波洛和埃倫好象已經就疾病和醫生的事談了好一會兒了。

「一些小白藥丸,先生,那是她過去常服用的葯。每次飯後服兩三丸。那是格蘭傑醫生吩咐的。是的,她都按醫囑服用了。這些藥丸很小。另外她還服用一種勞森小姐很信賴的葯,那是一種膠囊葯。洛夫巴羅醫生髮明的治療肝炎的膠囊葯。您可以在各地方的招貼板上看到這種廣告。」

「她也服這種葯嗎?」

「是的,開始是勞森小姐讓她服的,因為她感到這種葯對女主人挺有效。」

「格蘭傑醫生知道這個情況嗎?」

「哦,先生,他不介意。『假如你認為這種葯有效,你就服吧。』他對女主人這麼說過。她回答:『嗯,你可能會笑話我,可服用這種葯確實使我覺得挺好。比任何你給我開的葯都好多了。』格蘭傑醫生聽她說完後大笑起來,他說,精神上對藥物的信仰比發明出來的各種好葯都更有療效。」

「她還服其他的葯嗎?」

「不服。貝拉小姐的丈夫,那個外國醫生給她弄來了一瓶葯,雖然她很有禮貌地對他表示謝意,但她後來還是把葯給倒掉了,這件事我知道!我認為她這樣做得對。您不知道服外國藥效果會怎麼樣。」

「塔尼奧斯夫人看見她把葯倒掉了,是不是?」

「是的,恐怕她對這一點感到痛心,這個可憐的女人。我也感到很遺憾,因為塔尼奧斯醫生肯定是出於好意。」

「是的,他肯定是好意。
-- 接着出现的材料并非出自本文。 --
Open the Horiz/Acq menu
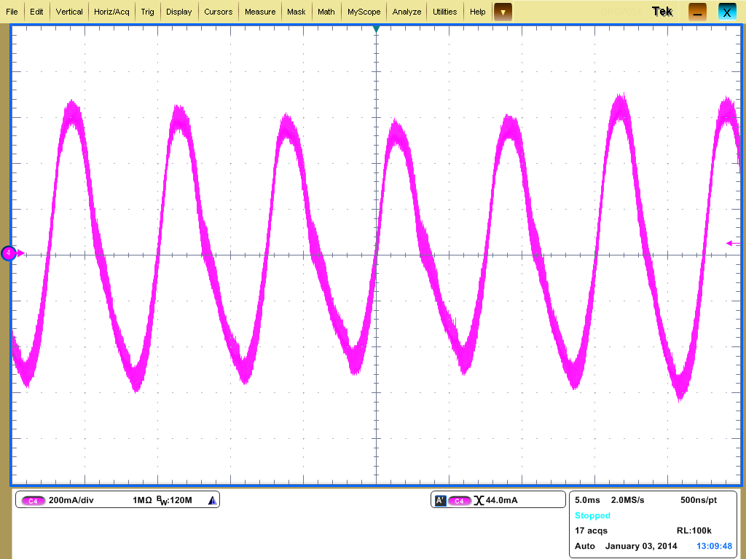The width and height of the screenshot is (746, 559). click(111, 11)
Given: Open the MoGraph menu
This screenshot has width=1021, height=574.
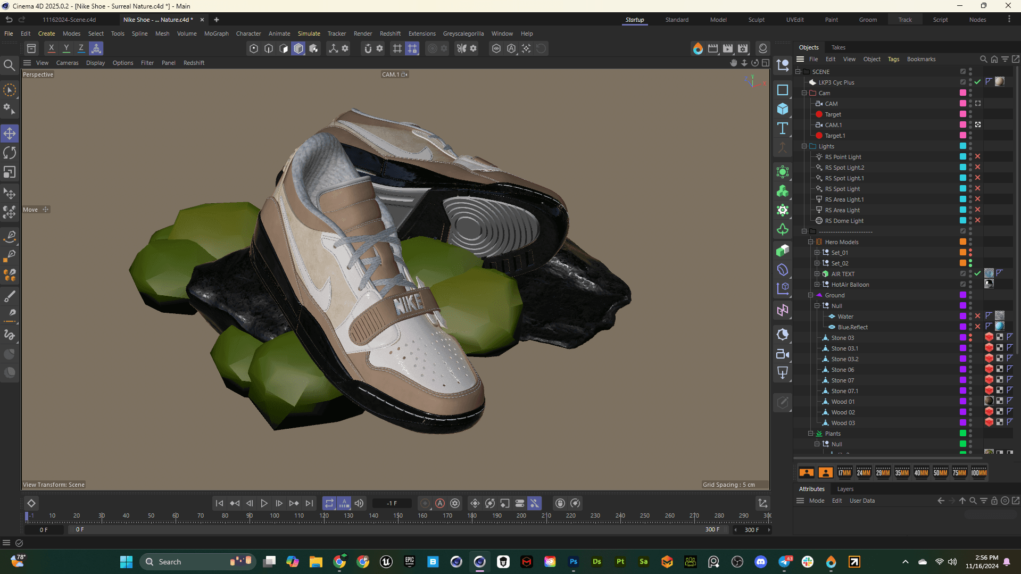Looking at the screenshot, I should (216, 34).
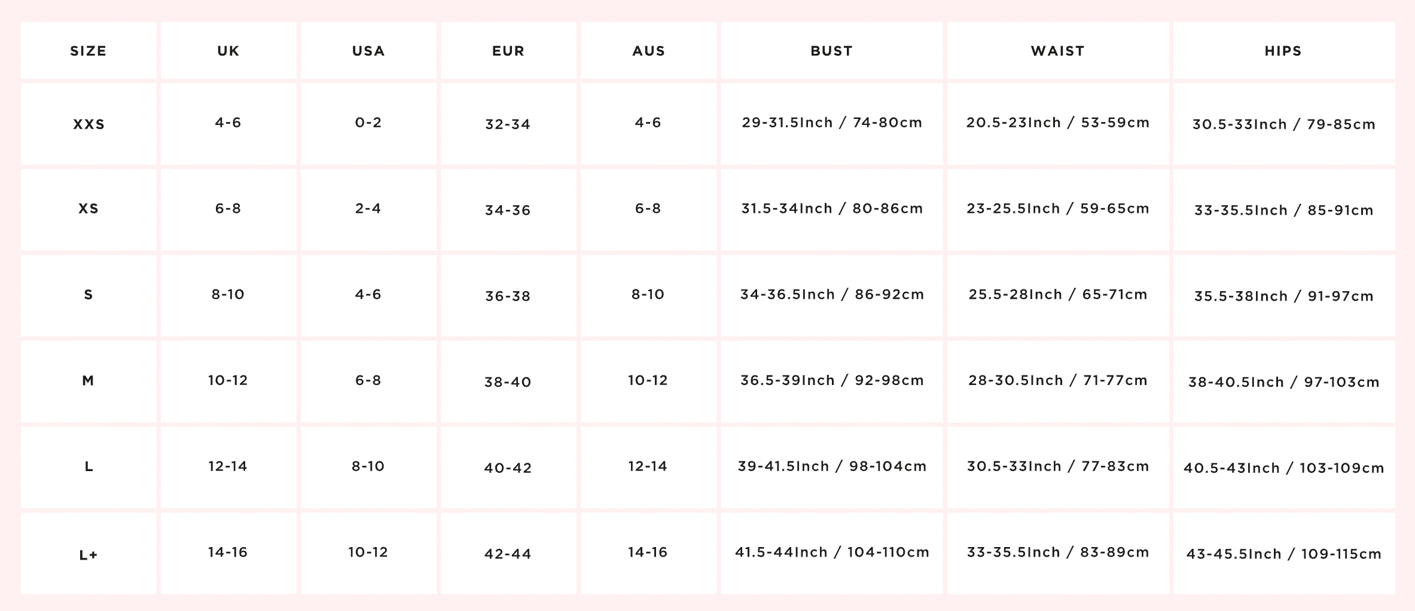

我想阿倫德爾小姐死後,剩下的葯全給扔掉了吧?」

埃倫對這一問題感到有點驚奇,說:

「哦,是的,先生。護士扔掉了一些葯,勞森小姐把盥洗室葯櫥里那些陳舊的葯也全給扔了。」

「洛夫巴羅醫生治療肝炎的膠囊葯——呃——也曾保存在那裡嗎?」

「不是的,那些葯放在餐廳碗碟櫃里,這樣遵照醫囑飯後服用時方便。」

「哪位護士護理阿倫德爾小姐?你能告訴我她的名字和地址嗎?」

埃倫立刻把護士的名字和地址告訴了波洛。

波洛又問了一些有關阿倫德爾小姐最後病情方面的問題。

埃倫津津有味地詳談著,她描述了阿倫德爾小姐的疾病、病情、黃疸病突然發作以及最後神志昏迷的情況。我不知道波洛從她的談話中是否得到了一些令他滿意的情況。他很耐心地聽她講,不時提出一些有關的小問題,一般是問問勞森小姐在女主人屋內呆了多長時間。他對病人的飲食也特別感興趣,並同他自己幾個死去的親戚(根本就不存在這樣的親戚)的飲食進行比較。